*WORK INSTRUCTIONS*.
Put the rows from the start up to and including the line that contains "pos(294,315)" into a numbered list, skipping blank lines. Leave the pictures out.

Entries on where items appear
◆ ◆ ◆ ◆ ◆

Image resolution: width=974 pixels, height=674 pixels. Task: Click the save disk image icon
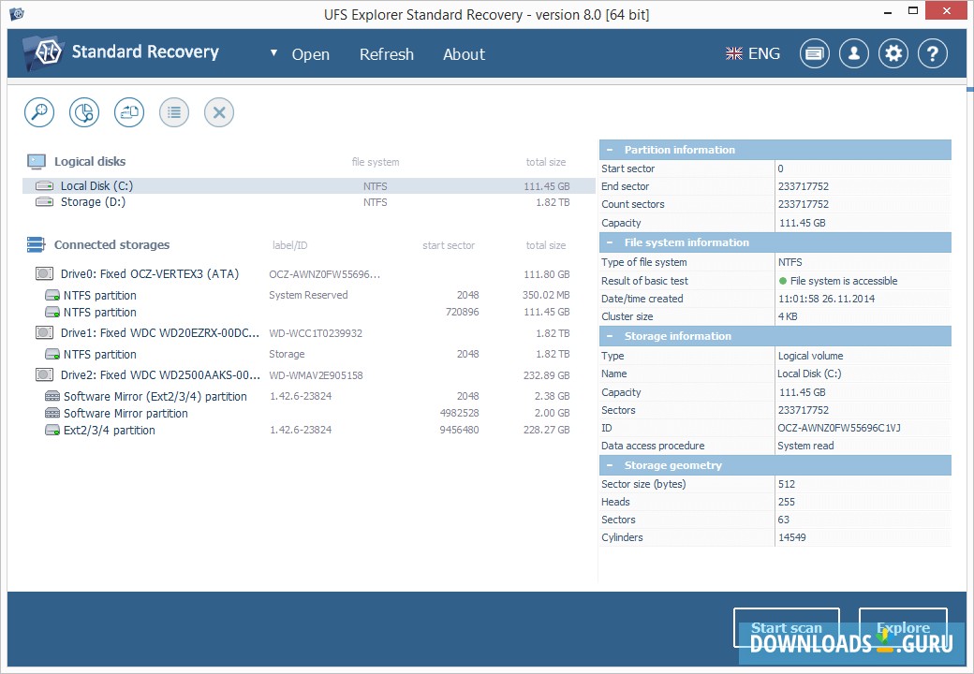coord(128,111)
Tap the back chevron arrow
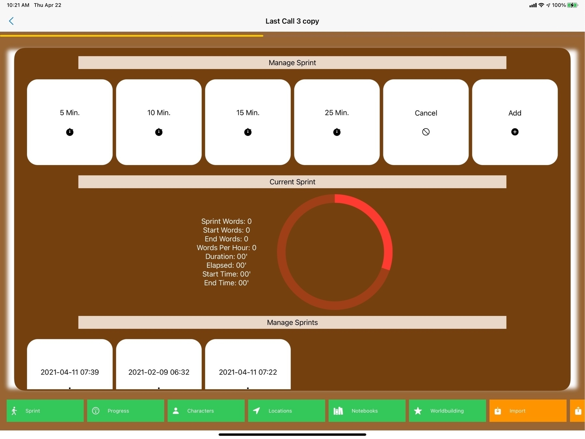This screenshot has width=585, height=439. [11, 21]
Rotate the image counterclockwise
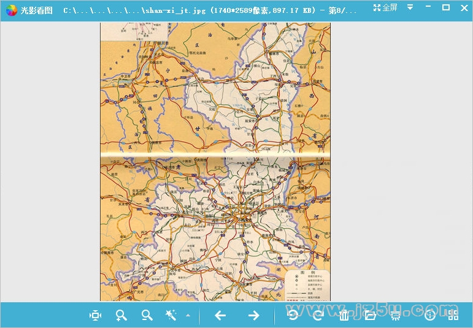 pos(294,315)
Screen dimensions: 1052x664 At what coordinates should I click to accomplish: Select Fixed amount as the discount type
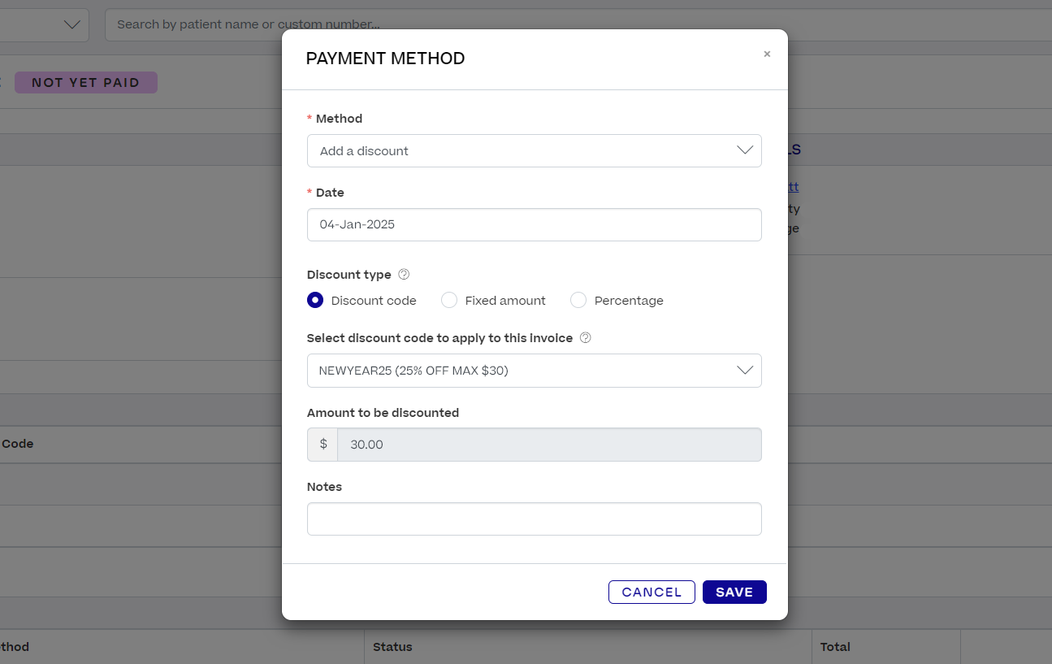pyautogui.click(x=449, y=300)
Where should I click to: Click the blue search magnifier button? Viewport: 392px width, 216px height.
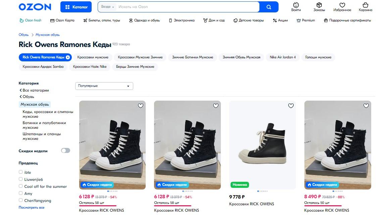point(269,7)
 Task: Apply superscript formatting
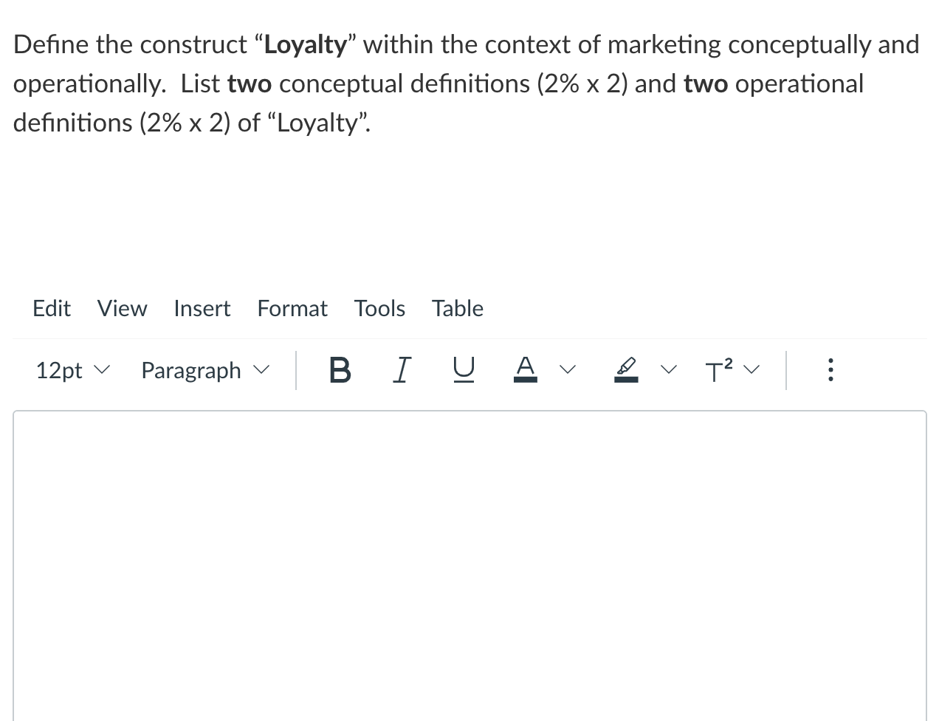point(717,370)
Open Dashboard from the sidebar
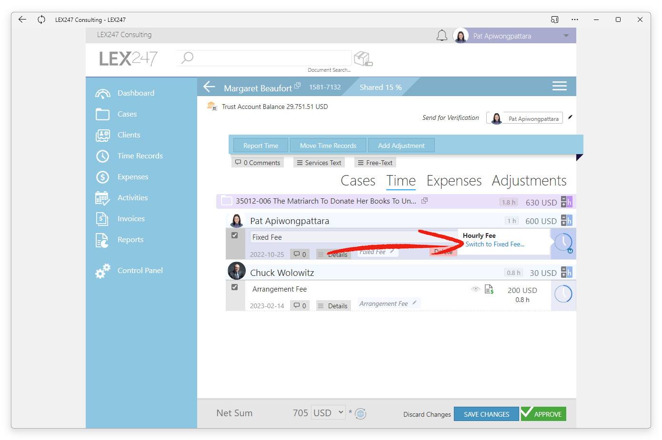The width and height of the screenshot is (662, 440). [136, 93]
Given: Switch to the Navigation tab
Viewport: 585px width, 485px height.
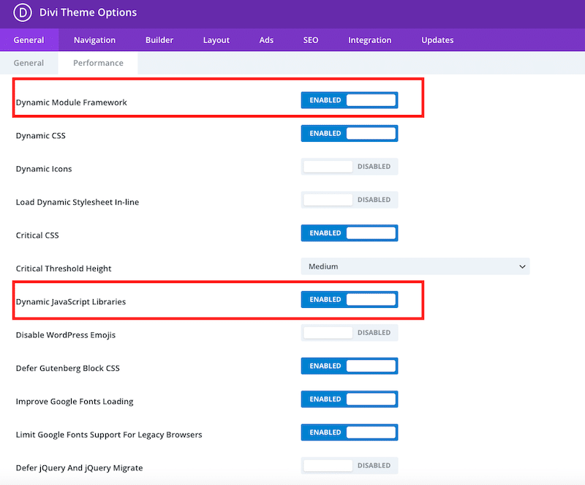Looking at the screenshot, I should 95,40.
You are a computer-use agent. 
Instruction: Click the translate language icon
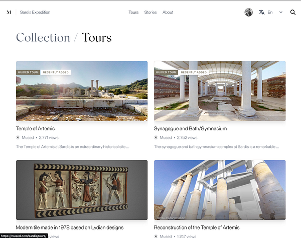coord(261,12)
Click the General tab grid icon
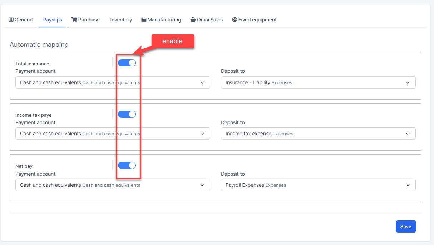The height and width of the screenshot is (245, 434). [11, 20]
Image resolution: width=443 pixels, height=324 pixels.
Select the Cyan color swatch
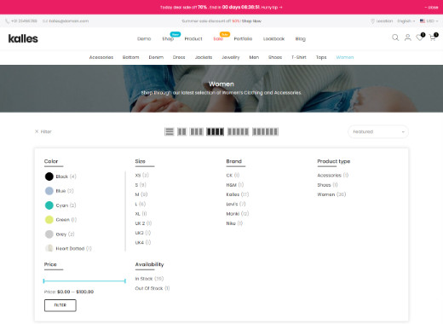pos(49,205)
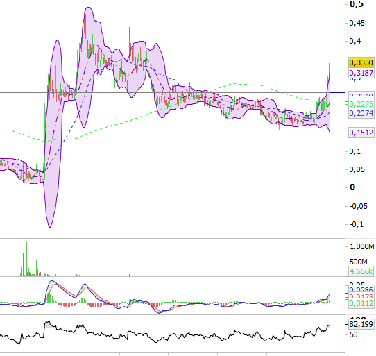Select the red 0,0175 signal value label
The width and height of the screenshot is (376, 356).
tap(361, 296)
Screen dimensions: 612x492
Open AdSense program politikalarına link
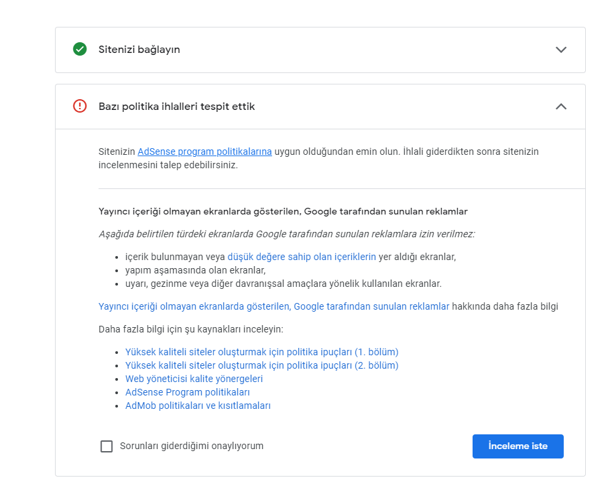pos(204,151)
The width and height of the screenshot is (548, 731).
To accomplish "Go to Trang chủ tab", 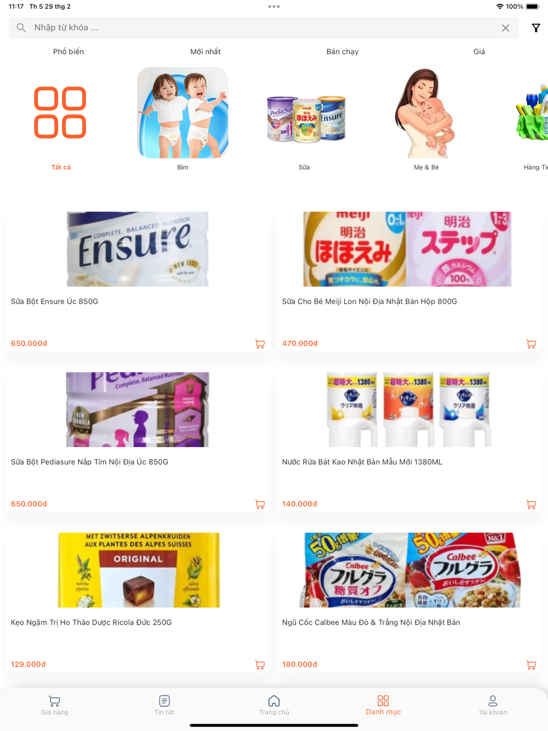I will tap(274, 705).
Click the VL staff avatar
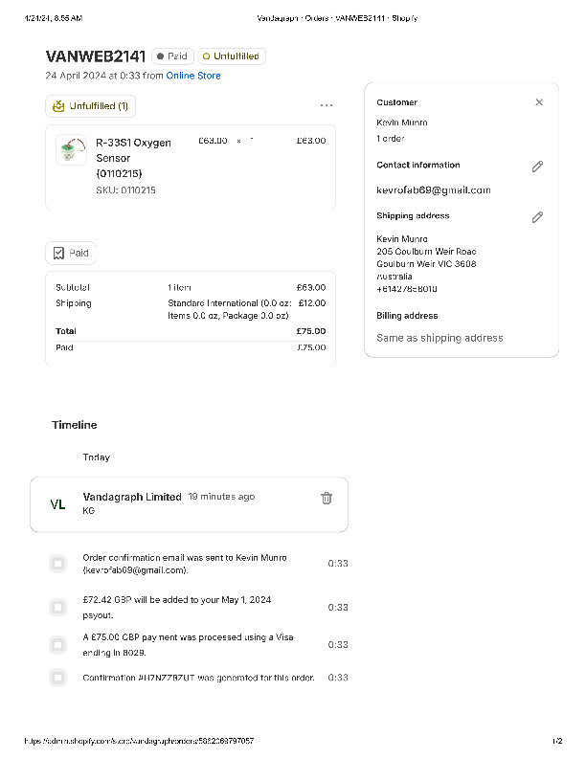This screenshot has width=586, height=758. (57, 504)
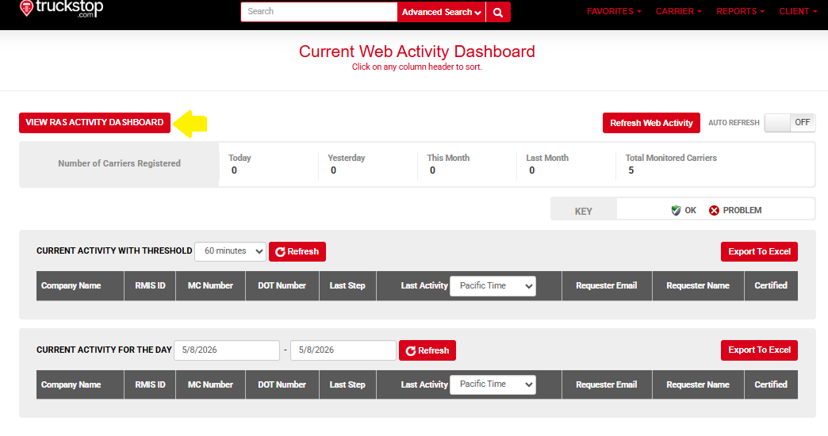
Task: Open the FAVORITES menu
Action: [x=614, y=11]
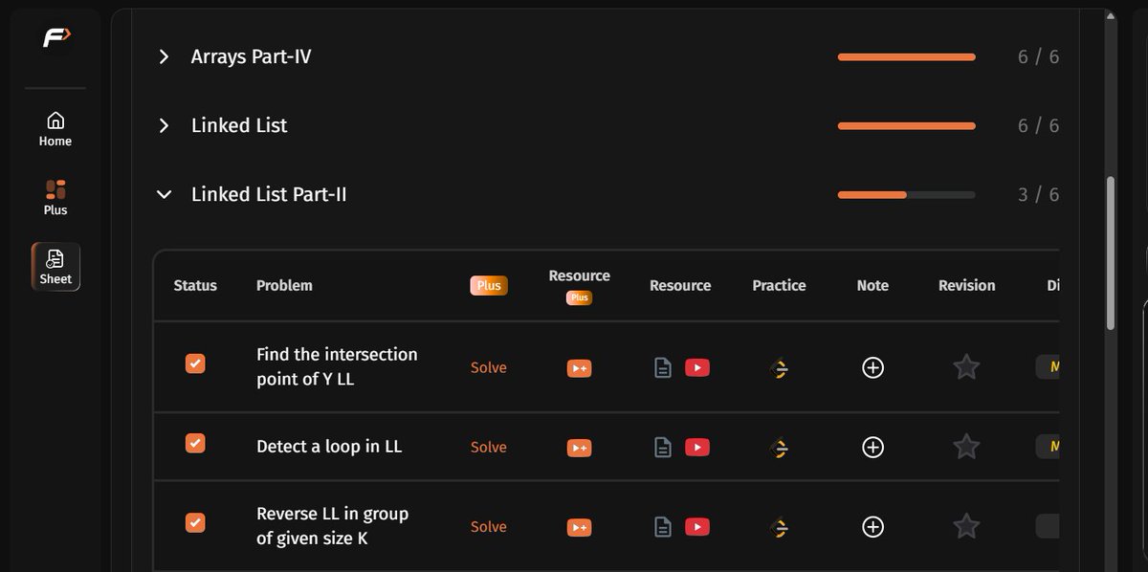Open LeetCode practice link for Reverse LL in group
Viewport: 1148px width, 572px height.
[779, 526]
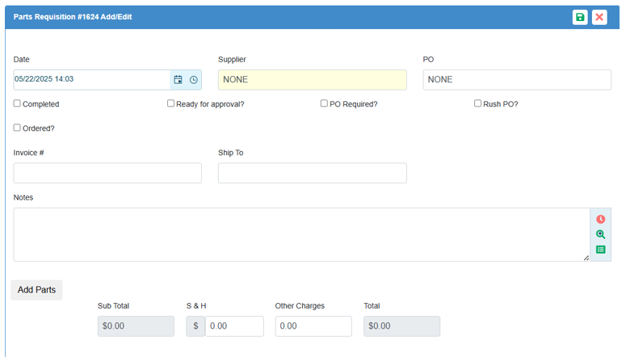Open the PO field showing NONE
This screenshot has height=357, width=626.
pos(516,80)
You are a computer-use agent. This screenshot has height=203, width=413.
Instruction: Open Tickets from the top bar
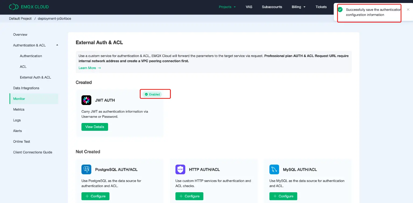pyautogui.click(x=321, y=7)
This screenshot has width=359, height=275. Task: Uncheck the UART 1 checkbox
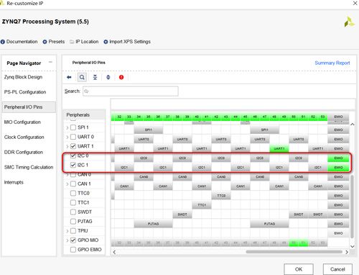click(x=73, y=146)
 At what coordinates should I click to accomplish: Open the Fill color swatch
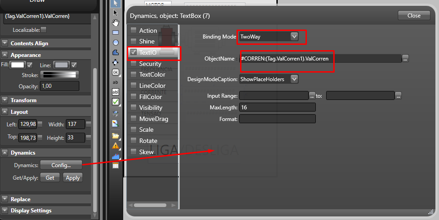coord(17,65)
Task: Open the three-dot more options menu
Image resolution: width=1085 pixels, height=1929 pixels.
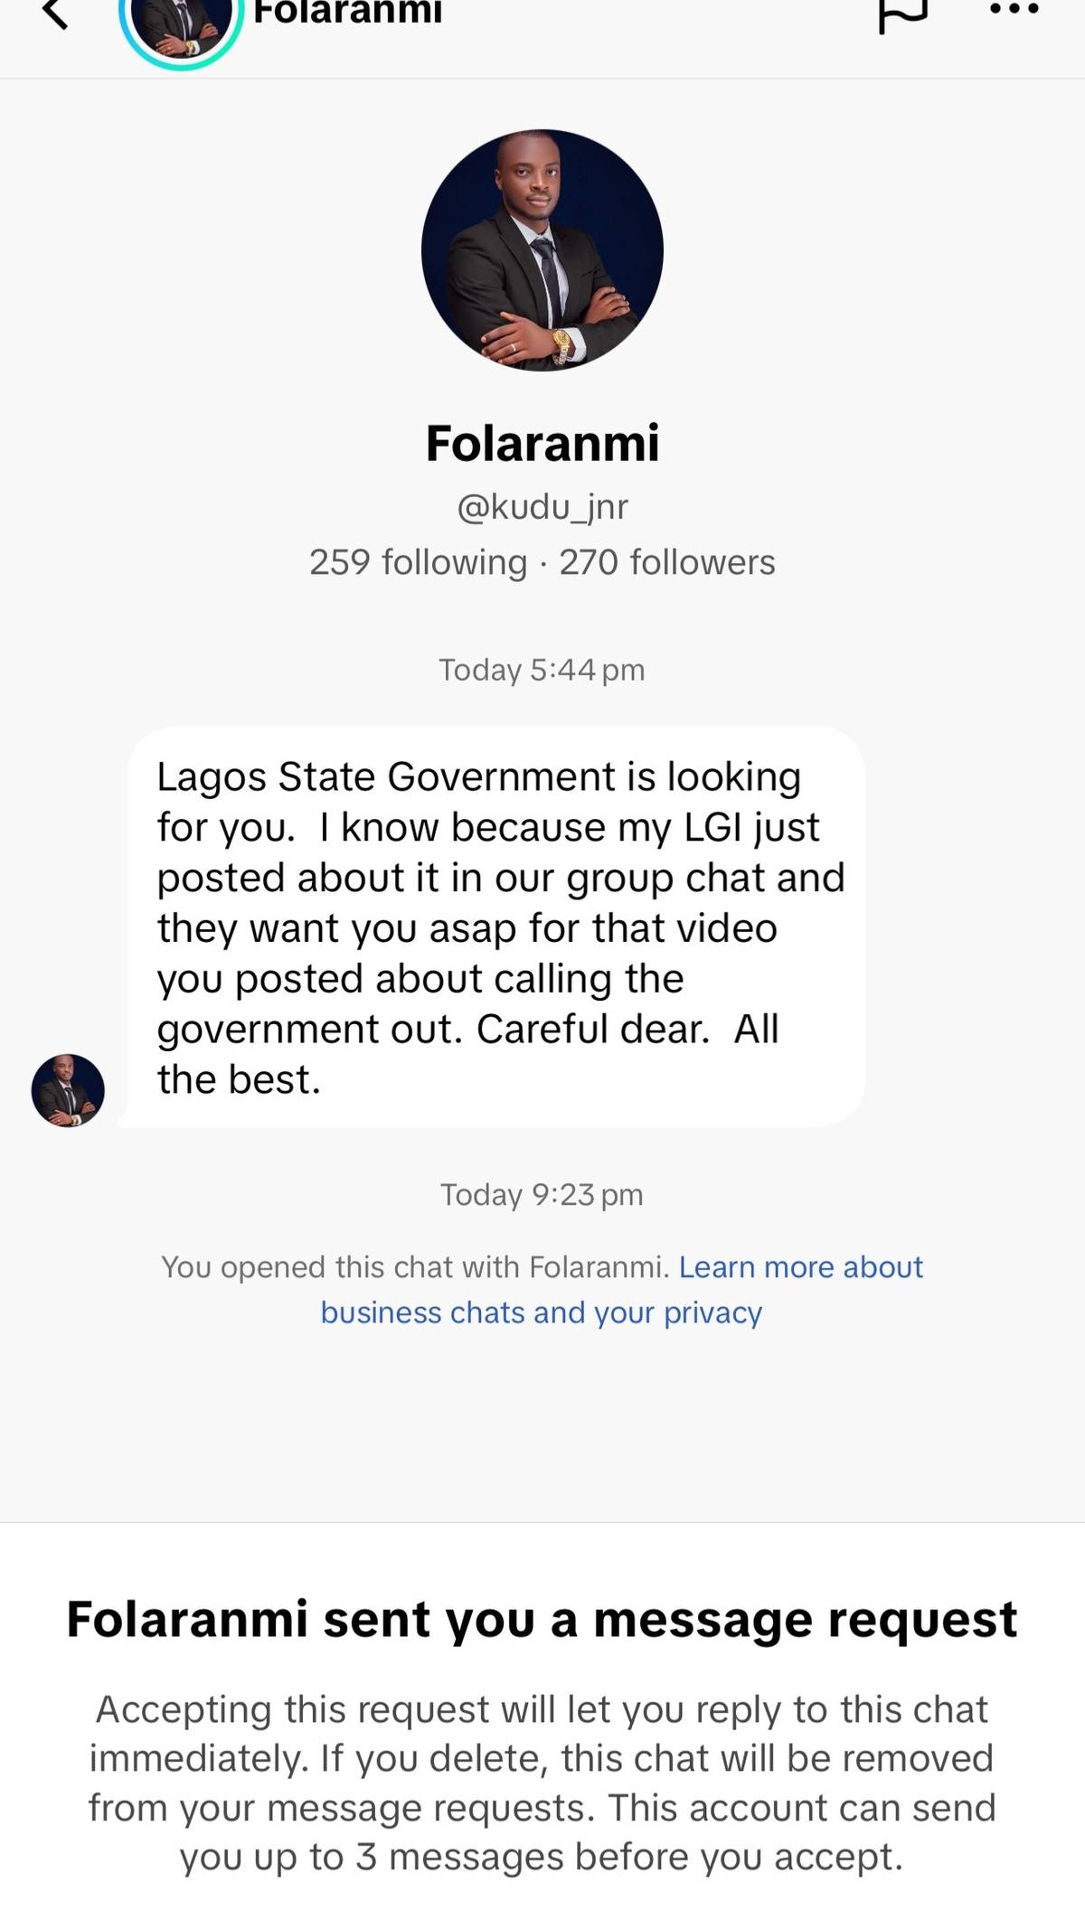Action: (1014, 10)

◆ ◆ ◆ ◆ ◆

*FULL ANSWER*.
1. Image resolution: width=974 pixels, height=674 pixels. Task: Click the save disk image icon
2. coord(128,111)
3. Tap the back chevron arrow
4. This screenshot has width=585, height=439. [11, 21]
5. Rotate the image counterclockwise
6.  pos(294,315)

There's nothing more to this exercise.